I study how market imperfections affect firms and productivity across locations in low- and middle-income countries, with a particular focus on technology adoption. To answer these questions, I often draw on tools from spatial economics and non-traditional data sources.
Private rental markets can help small-scale producers in developing countries overcome capital indivisibilities and adopt productive technologies, yet they remain limited in scope. This paper studies the role of monitoring problems on the supply side of tractor rental markets in Kenya, where moral hazard between tractor owners and operators discourages owners from sending tractors to remote areas, limiting the efficient spatial allocation of scarce capital and, thus, access to mechanization. To study this mechanism, I evaluate the impact of a new GPS tracking app that allows owners to monitor their operators remotely, combining unique tractor GPS data from around 1,200 tractors and 900,000 georeferenced fields, satellite data and an original farmer survey with a quantitative spatial model. After adoption, monitored tractors gradually expand their range of operations and reallocate toward areas where potential returns to mechanization are higher, consistent with a reduction in the monitoring cost and a more efficient spatial allocation. Further, fields visited by monitored tractors experience larger increases in remotely-sensed vegetation growth than similar nearby fields, suggesting productivity gains at destination. Finally, I develop and estimate a quantitative spatial model of tractor location choice that incorporates monitoring cost to quantify the aggregate gains from the technology.

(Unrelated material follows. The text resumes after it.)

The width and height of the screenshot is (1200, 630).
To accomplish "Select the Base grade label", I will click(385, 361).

The results indicate that digital monitoring raises output by 2%, reducing spatial misallocation by 15%, and is more cost-effective than an equivalent subsidy.
Work in Progress
Informality and the City Size Wage Premium: Evidence from Brazil
This paper analyzes how pervasive informality shapes the distribution of productivity gains typically associated with larger cities in Brazil. Using Census data, it shows that informality attenuates the urban wage premium by generating differential returns to density across worker types. Decomposing employment density into formal and informal components, the analysis reveals that formal workers experience strong wage gains from formal density, which are partially offset by a negative effect from informal density, while informal workers only benefit from formal density. These findings suggest that productive advantages of cities are primarily driven by the presence of formal workers, and that informality alters the composition of productivity spillovers in urban labor markets of emerging economies.

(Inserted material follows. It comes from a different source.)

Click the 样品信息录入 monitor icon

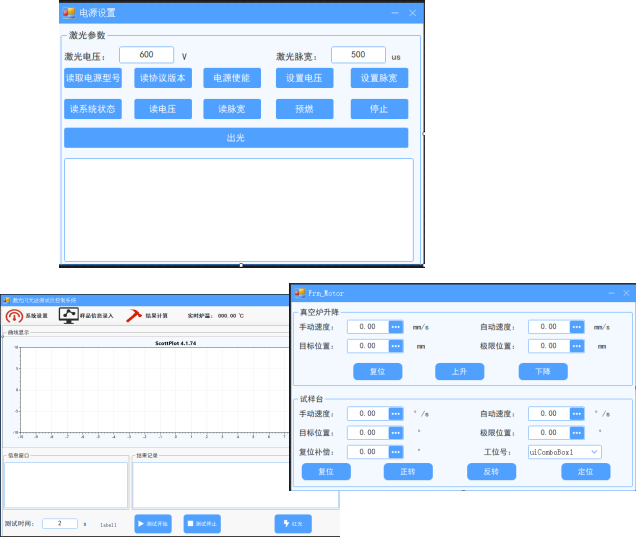pyautogui.click(x=69, y=315)
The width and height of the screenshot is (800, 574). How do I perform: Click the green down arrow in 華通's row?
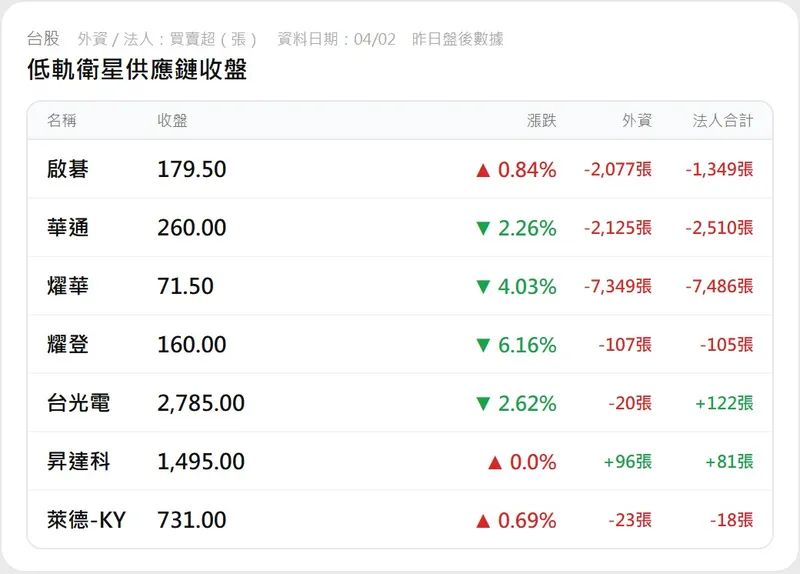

Milky Way: Market Structure and Behavior of Informal Traders in the Kenyan Dairy Sector with Guanghong Xu and Martin Nandelenga
Ethnic Diversity and Technology Choice in Manufacturing
Crop yield mapping is essential for food security and policy making. Recent machine learning (ML) and deep learning (DL) methods have achieved impressive accuracy in crop yield estimation. However, these models require numerous training samples that are scarce in regions with underdeveloped infrastructure. Furthermore, domain shifts between different spatial regions prevent DL models trained in one region from being directly applied to another without domain adaptation. This effect is particularly pronounced between regions with significant climate and environmental variations such as the U.S. and Kenya. To address this issue, we propose using fine-tuning-based transfer learning, which learns general associations between predictors and response variables from the data-abundant source domain and then fine-tunes the model on the data-scarce target domain. We assess the model's performance on estimating corn yields using Kenya (target domain) and the U.S. (source domain). Feature variables, including time-series vegetation indices (VIs) and sequential meteorological variables from both domains, are used to pre-train and fine-tune the deep neural network model. The model is fine-tuned using data from 5 years (2019-2023) and tested using leave-one-year-out cross validation. The fine-tuned DNN achieves an overall R2 of 0.632—higher than both the U.S.-only and Kenya-only baselines—but paired significance tests show no aggregate difference, though a statistically significant gain does occur in 2023 under anomalous heat conditions. These results demonstrate that fine-tuning can reliably transfer learned representations across continents and, under certain climatic scenarios, yield meaningful improvements.